* **Collected data**
---

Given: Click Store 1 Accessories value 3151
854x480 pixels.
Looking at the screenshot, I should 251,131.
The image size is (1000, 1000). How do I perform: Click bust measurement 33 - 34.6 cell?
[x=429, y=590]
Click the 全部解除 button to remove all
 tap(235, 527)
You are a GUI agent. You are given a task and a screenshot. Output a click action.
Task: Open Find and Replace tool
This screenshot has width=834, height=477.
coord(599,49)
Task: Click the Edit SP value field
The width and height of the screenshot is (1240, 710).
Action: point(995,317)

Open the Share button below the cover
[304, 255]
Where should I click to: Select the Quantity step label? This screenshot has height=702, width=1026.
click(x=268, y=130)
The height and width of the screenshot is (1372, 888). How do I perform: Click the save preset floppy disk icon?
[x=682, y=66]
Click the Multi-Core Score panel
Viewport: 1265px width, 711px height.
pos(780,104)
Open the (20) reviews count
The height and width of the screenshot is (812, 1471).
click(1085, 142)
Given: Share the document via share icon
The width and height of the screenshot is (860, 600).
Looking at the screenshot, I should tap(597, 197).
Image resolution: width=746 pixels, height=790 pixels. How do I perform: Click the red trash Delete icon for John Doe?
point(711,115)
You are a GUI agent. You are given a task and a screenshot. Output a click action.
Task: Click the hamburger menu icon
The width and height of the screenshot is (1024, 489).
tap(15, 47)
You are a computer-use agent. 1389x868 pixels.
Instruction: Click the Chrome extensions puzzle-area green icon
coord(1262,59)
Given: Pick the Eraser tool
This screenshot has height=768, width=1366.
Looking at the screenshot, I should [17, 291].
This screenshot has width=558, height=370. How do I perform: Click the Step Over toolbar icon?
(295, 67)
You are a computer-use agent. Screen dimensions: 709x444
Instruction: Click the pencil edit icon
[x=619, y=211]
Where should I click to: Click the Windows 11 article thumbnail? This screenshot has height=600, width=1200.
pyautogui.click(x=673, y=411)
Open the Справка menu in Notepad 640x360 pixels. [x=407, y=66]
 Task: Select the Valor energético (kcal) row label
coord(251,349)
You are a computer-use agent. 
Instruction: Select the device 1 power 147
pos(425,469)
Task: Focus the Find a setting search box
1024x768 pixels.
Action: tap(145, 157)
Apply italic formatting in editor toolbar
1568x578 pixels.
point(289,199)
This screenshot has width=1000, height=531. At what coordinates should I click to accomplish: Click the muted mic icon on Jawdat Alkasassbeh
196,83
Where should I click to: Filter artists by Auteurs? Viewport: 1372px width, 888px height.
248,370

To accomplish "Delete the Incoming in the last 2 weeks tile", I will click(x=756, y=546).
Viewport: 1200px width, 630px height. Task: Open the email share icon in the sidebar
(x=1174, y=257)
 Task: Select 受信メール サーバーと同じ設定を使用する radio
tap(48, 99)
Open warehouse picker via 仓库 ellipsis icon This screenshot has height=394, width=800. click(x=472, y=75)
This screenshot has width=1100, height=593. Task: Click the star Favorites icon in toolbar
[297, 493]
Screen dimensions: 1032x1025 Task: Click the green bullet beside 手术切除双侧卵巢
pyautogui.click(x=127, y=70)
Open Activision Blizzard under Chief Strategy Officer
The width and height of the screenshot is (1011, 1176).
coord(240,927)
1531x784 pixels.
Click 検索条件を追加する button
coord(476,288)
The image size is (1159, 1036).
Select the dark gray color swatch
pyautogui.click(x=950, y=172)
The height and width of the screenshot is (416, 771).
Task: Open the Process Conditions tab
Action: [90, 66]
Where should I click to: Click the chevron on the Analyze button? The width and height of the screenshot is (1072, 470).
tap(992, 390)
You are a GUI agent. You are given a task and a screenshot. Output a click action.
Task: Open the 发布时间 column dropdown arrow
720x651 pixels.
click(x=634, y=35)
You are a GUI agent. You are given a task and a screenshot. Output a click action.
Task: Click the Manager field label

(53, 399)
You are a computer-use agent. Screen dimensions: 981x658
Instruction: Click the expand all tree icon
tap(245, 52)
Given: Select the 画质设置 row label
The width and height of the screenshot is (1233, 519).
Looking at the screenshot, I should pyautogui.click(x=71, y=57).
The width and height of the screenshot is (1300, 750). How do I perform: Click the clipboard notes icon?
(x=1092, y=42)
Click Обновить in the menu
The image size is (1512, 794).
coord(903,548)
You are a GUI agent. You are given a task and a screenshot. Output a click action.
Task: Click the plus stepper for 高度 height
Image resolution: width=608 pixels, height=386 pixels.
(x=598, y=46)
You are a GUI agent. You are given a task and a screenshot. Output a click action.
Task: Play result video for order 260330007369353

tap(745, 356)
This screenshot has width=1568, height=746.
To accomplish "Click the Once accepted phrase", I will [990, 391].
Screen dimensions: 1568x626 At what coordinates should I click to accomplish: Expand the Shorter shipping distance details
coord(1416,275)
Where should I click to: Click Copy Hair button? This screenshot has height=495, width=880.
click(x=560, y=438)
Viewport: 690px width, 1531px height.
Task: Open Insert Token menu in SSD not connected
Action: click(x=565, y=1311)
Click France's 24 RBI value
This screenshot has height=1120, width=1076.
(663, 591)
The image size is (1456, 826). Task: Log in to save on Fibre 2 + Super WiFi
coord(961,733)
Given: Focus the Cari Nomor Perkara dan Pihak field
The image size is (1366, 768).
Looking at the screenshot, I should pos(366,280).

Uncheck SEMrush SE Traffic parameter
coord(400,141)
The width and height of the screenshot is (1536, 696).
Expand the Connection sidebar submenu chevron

---

Copy the lines above exactly, beginning at the line that has "You are a computer-use agent. Screen dimensions: 981x658" and stopping after the line that has "This screenshot has width=1568, height=746.", and omit the rest.

You are a computer-use agent. Screen dimensions: 981x658
Instruction: Click the expand all tree icon
tap(245, 52)
Given: Select the 画质设置 row label
The width and height of the screenshot is (1233, 519).
Looking at the screenshot, I should pyautogui.click(x=71, y=57).
The width and height of the screenshot is (1300, 750). How do I perform: Click the clipboard notes icon?
(x=1092, y=42)
Click Обновить in the menu
The image size is (1512, 794).
coord(903,548)
You are a GUI agent. You are given a task and a screenshot. Output a click action.
Task: Click the plus stepper for 高度 height
Image resolution: width=608 pixels, height=386 pixels.
(x=598, y=46)
You are a GUI agent. You are given a task and a screenshot. Output a click action.
Task: Play result video for order 260330007369353

tap(745, 356)
This screenshot has width=1568, height=746.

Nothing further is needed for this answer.